Recursion as a Problem Solving Technique

Tom Kelliher, CS23

Mar. 19, 1996

Backtracking

Guessing at a solution and backing up out of a deadend.

Four Queens

Place 4 Queens on a 4 by 4 chess board such that no Queen can be attacked by another.

What's recursive about this?

Try it.

Pseudocode:

int place(int column)
{
   int row = 1;

   if (column > 4)
      return success;

   while (row < 5)
   {
      if safe(row, column)   // check that no attacks can occur
      {
         place queen at board[row][column];
         if (place(column + 1) == success)
            return success;
         pick up queen at board[row][column];
      }

      ++row;
   }

   return failure;
}

Maze Routing Example

How would you find a route through the maze?

Representation of the maze?

Pseudocode:

int search(block)
{
   mark block "path";

   if block is goal
      return success;

   if block to north exists and is unvisited
      if (search(block to north) == success)
         return success;

   if block to east exists and is unvisited
      if (search(block to east) == success)
         return success;

   if block to south exists and is unvisited
      if (search(block to south) == success)
         return success;

   if block to west exists and is unvisited
      if (search(block to west) == success)
         return success;

   mark block "no path";
   return failure;
}

Grammars

A language is a set of strings of symbols.
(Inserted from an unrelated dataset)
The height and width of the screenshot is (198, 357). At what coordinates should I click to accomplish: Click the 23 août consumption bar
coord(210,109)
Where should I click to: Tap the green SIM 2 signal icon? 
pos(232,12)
The C++ language is the set of strings of symbols accepted by a C++ compiler.

A grammar is a set of rules describing a language. The rules tell you how to build a string belonging to the language.
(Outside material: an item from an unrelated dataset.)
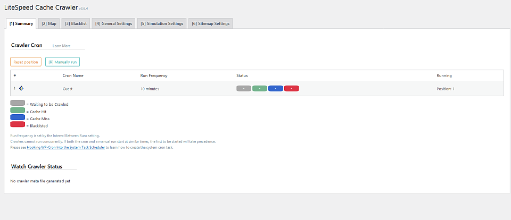Open the Map tab
The image size is (511, 220).
[x=49, y=24]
Consider a simple grammar:

<expr>=<term>{+|-<term>}
<term>=<factor>{*|/<factor>}
<factor>=(<expr>)|<letter>
<letter>=a|b|c|...|z
What language is described?

Extended Backus-Naur Form (EBNF):

Expressing associativity, precedence?

Construct the derivation, parse tree, and evaluation tree for:

  1. (a + b) * (c + d)

  2. a + b * c + d

  3. (a + b) * c + d

  4. a + b * (c + d)

Relationship between a production and a recursive set of functions?
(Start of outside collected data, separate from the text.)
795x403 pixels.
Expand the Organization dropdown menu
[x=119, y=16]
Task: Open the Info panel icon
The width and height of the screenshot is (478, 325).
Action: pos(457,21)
/**********************************************************************
 * expr.cc --- Convert infix expression to postfix form and indicate
 * if the infix expression was properly formed.
 *
 * This is a recursive descent parser, implementing the following
 * grammar:
 *    <expr>=<term>{+|-<term>}
 *    <term>=<factor>{*|/<factor}
 *    <factor>=(<expr>)|<letter>
 *    <letter>=a|b|c|...|z
 **********************************************************************/


#include <iostream.h>
#include <ctype.h>


void GetToken(void);
int Expression(void);
int Term(void);
int Factor(void);


char Token;   // Next character in the input stream --- one character 
              // lookahead.


/**********************************************************************
 * main()
 **********************************************************************/

int main()
{
   cout << "Type return on an otherwise empty line to exit.\n\n";

   while (1)
   {
      cout << "Expression: ";   // Read infix expression.
      GetToken();

      if (Token == '\n')   //
         return 0;

      // Parse the expression; if successful and we've read the entire line,
      // then we saw a valid expression

      if (Expression() && Token == '\n')
         cout << "\nValid expression\n";
      else
      {
         cout << "\nInvalid expression\n";
         while (Token != '\n')   // finish off the line
            GetToken();
      }
   }

   return 0;
}


/**********************************************************************
 * Expression() --- Parse an expression
 * This implements the production <expr>=<term>{+|-<term>}
 **********************************************************************/

int Expression(void)
{
   char Operator;

   if (!Term())
      return 0;

   while (Token == '+' || Token == '-')
   {
      Operator = Token;
      GetToken();   // Remove operator from input stream.
      if (!Term())
         return 0;
      cout << Operator;   // The operator is output following the
                          // operands --- converting the expression
                          // to postfix.
   }
   return 1;
}


/**********************************************************************
 * Term() --- Parse an term
 * This implements the production <term>=<factor>{*|/<factor>}
 **********************************************************************/

int Term(void)
{
   char Operator;

   if (!Factor())
      return 0;

   while (Token == '*' || Token == '/')
   {
      Operator = Token;
      GetToken();   // Remove operator from input stream.
      if (!Factor())
         return 0;
      cout << Operator;   // Postfix formulation.
   }
   return 1;
}


/**********************************************************************
 * Factor() --- Parse an factor
 * This implements the productions <factor>=(<expr>)|<letter>
 * and <letter>=a|b|c|...|z
 **********************************************************************/

int Factor(void)
{
   if (islower(Token))
   {
      cout << Token;   // Operands output immediately
      GetToken();   // Remove operand from input stream.
      return 1;
   }
   else if (Token == '(')
   {
      GetToken();   // Remove '(' from input stream.
      if (Expression() && Token == ')')   // check for parenthesized
                                          // expression
      {
         GetToken();   // Remove ')' from input stream.
         return 1;
      }
      else return 0;
   }
   else
      return 0;
}


/**********************************************************************
 * GetToken() --- read the next token from cin into the global variable
 * Token.
 **********************************************************************/

void GetToken(void)
{
   cin.get(Token);
}

Actions associated with each production?

Could we evaluate expressions?

Could we add an assignment operator?



Thomas P. Kelliher
Thu Mar 20 17:18:37 EST 1997
Tom Kelliher